(What is expected) Begin with the line that holds "Viewport: 800px width, 425px height." and repeat each line after it exactly, ending with the last line of the listing.

(Data for the task)
══════════

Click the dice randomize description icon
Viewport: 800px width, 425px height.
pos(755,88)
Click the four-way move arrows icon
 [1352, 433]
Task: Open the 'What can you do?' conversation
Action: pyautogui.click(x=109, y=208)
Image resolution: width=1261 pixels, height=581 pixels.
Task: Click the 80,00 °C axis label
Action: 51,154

══════════

(Task result)
Viewport: 800px width, 425px height.
pos(755,88)
Click the four-way move arrows icon
 [1352, 433]
Task: Open the 'What can you do?' conversation
Action: pyautogui.click(x=109, y=208)
Image resolution: width=1261 pixels, height=581 pixels.
Task: Click the 80,00 °C axis label
Action: 51,154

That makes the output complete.